Job: Format the lines of the data, starting at the line that contains "Tap the Anantara" and ending at the line that contains "Action: 809,537", as a JSON list of strings with one string per line and blank lines omitted.

Text and item location entries:
----------------------------------------
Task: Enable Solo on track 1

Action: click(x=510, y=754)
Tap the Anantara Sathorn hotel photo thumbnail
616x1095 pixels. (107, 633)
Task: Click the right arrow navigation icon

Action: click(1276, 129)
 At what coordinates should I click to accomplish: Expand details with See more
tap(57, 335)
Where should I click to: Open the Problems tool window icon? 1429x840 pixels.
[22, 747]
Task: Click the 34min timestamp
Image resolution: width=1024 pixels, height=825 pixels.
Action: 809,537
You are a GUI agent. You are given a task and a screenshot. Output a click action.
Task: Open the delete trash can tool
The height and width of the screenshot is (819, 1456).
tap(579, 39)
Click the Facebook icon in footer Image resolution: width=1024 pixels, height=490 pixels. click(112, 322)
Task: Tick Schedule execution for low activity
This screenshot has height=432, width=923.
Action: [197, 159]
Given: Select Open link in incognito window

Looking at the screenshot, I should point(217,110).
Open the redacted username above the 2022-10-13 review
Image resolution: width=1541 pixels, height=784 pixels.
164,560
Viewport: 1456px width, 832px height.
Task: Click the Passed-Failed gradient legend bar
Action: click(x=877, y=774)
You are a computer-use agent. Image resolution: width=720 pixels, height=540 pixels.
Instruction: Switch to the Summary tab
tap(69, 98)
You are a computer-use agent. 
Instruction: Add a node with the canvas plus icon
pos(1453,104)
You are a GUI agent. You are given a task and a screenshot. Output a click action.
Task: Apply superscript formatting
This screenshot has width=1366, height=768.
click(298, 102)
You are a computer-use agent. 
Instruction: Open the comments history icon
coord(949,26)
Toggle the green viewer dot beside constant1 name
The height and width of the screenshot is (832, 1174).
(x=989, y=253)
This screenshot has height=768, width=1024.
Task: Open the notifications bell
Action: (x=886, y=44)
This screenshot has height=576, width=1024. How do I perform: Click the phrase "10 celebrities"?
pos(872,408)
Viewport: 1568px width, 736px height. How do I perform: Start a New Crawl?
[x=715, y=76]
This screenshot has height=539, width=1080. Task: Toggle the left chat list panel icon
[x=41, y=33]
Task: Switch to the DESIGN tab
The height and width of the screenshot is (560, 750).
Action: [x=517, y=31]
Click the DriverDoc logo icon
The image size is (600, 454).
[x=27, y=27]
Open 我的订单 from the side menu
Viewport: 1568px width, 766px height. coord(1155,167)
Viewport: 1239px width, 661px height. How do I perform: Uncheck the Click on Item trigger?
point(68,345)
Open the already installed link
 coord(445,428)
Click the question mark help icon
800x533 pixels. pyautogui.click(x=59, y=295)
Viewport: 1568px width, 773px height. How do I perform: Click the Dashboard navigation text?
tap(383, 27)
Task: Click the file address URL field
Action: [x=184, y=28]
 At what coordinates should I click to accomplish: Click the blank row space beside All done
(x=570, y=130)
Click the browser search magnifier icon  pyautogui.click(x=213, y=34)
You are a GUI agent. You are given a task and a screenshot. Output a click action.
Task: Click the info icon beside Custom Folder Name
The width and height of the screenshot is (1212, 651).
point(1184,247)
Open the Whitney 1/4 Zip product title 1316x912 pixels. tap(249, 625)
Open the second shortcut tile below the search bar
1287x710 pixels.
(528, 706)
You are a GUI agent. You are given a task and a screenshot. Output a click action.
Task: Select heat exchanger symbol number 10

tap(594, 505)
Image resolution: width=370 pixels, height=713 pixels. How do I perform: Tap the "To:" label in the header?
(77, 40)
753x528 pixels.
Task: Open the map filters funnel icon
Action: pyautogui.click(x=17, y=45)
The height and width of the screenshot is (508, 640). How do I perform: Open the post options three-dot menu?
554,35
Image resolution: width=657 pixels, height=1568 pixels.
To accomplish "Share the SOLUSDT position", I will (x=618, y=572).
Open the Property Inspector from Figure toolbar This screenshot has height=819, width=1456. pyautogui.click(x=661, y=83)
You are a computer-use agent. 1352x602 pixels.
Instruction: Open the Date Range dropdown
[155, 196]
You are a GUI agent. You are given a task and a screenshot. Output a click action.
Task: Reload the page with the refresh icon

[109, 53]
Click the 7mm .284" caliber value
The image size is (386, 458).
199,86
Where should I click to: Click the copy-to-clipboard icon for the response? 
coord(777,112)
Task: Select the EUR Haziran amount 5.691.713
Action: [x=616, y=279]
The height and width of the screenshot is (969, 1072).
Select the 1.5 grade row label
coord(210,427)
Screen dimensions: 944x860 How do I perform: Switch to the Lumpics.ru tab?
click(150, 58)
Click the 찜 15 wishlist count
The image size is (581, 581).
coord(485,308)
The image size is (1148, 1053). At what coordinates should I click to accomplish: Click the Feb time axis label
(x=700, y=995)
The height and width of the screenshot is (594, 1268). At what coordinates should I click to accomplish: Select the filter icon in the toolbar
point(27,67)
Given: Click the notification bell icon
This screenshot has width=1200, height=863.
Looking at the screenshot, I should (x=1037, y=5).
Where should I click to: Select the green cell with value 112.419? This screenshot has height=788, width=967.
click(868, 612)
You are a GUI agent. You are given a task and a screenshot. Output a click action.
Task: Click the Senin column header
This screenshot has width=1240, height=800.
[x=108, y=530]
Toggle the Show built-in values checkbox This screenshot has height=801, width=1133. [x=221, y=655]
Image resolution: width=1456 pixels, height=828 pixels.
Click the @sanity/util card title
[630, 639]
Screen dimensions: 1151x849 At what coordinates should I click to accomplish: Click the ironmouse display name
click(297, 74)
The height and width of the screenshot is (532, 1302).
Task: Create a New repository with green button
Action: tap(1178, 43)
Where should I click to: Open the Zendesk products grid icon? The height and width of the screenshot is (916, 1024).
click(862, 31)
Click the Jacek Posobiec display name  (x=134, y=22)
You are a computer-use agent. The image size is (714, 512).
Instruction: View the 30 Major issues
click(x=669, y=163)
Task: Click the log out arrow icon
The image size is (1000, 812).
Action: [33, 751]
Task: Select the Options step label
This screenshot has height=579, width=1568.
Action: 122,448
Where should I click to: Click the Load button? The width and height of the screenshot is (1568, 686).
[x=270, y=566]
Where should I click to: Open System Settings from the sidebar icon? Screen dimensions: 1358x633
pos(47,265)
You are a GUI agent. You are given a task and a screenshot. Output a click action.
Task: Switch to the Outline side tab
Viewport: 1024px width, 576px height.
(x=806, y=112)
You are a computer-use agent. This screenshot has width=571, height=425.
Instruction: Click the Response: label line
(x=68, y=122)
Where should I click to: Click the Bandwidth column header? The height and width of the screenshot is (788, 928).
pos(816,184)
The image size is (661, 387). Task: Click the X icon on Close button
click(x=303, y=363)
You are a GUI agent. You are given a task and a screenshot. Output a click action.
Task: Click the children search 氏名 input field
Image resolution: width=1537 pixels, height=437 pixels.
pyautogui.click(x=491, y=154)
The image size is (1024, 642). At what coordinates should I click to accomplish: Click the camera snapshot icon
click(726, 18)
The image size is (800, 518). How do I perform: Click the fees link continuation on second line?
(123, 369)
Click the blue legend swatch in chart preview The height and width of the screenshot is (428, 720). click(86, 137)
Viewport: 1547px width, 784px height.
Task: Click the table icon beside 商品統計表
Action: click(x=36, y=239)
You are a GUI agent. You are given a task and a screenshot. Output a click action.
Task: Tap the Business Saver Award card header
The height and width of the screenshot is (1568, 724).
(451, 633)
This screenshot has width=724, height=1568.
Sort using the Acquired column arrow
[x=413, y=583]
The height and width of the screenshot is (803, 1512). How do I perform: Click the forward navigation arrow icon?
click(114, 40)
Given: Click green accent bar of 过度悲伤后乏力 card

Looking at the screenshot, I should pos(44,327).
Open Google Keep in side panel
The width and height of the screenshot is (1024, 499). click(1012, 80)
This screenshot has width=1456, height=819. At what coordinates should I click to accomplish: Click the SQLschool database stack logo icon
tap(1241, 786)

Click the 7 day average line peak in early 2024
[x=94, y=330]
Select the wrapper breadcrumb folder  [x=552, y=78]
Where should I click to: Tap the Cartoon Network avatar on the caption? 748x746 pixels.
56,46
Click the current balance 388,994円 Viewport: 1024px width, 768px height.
----------------------------------------
Exercise solution:
[
  "Tap the Anantara Sathorn hotel photo thumbnail",
  "616x1095 pixels. (107, 633)",
  "Task: Click the right arrow navigation icon",
  "Action: click(1276, 129)",
  " At what coordinates should I click to accomplish: Expand details with See more",
  "tap(57, 335)",
  "Where should I click to: Open the Problems tool window icon? 1429x840 pixels.",
  "[22, 747]",
  "Task: Click the 34min timestamp",
  "Image resolution: width=1024 pixels, height=825 pixels.",
  "Action: 809,537"
]